____ Extracted records

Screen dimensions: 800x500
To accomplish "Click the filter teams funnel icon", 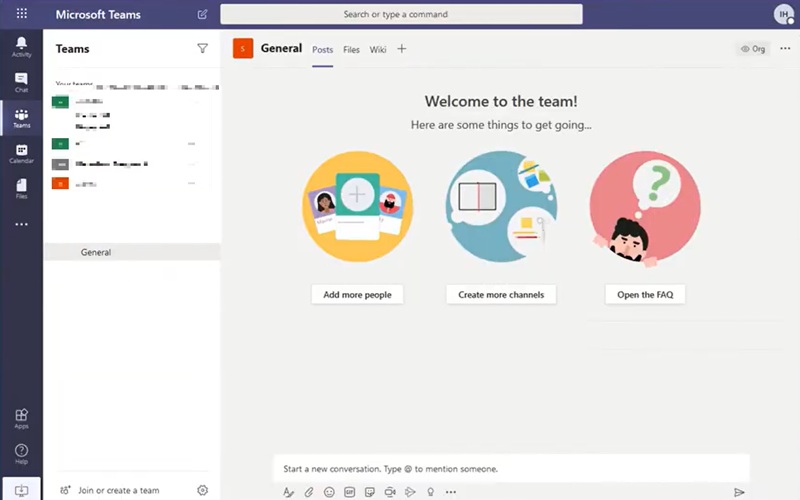I will [203, 48].
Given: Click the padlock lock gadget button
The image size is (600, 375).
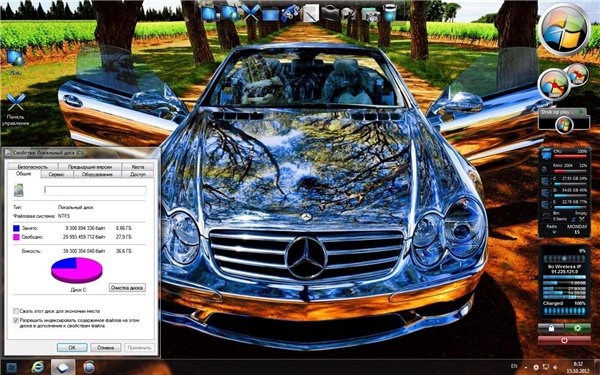Looking at the screenshot, I should click(551, 328).
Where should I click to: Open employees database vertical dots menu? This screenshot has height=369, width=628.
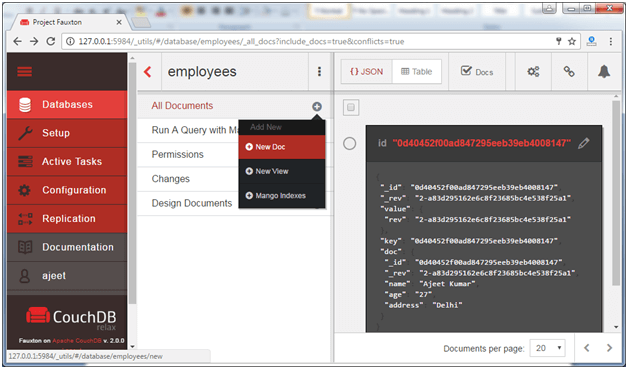(x=319, y=71)
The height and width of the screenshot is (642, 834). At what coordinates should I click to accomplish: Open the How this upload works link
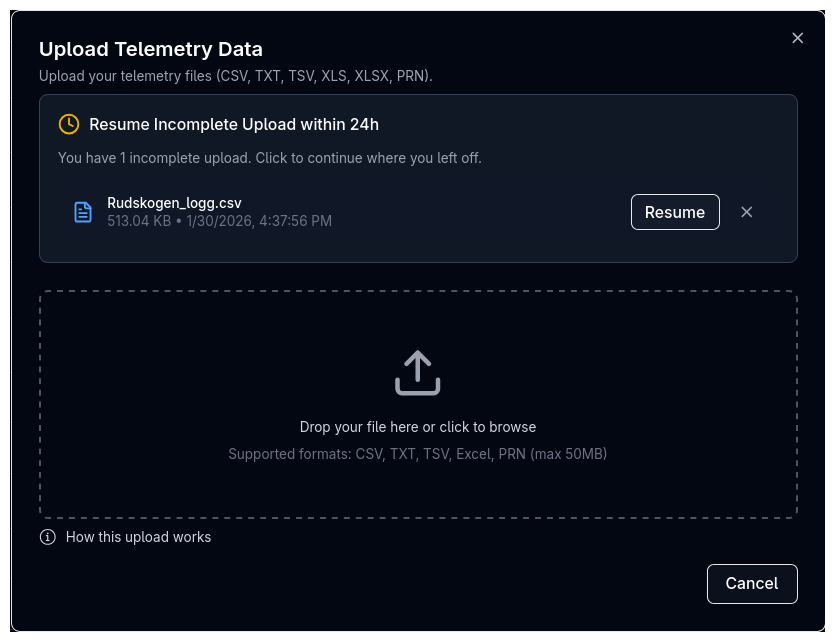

________

> **What you need to do**: Set down exactly, line for line, the data from the line that contains "Given: Click the padlock lock gadget button" through its last line, keeping pictures out.

> **Result below**:
Given: Click the padlock lock gadget button
The image size is (600, 375).
Looking at the screenshot, I should click(551, 328).
Where should I click to: Open employees database vertical dots menu? This screenshot has height=369, width=628.
(x=319, y=71)
The height and width of the screenshot is (642, 834). At what coordinates should I click to accomplish: Open the How this upload works link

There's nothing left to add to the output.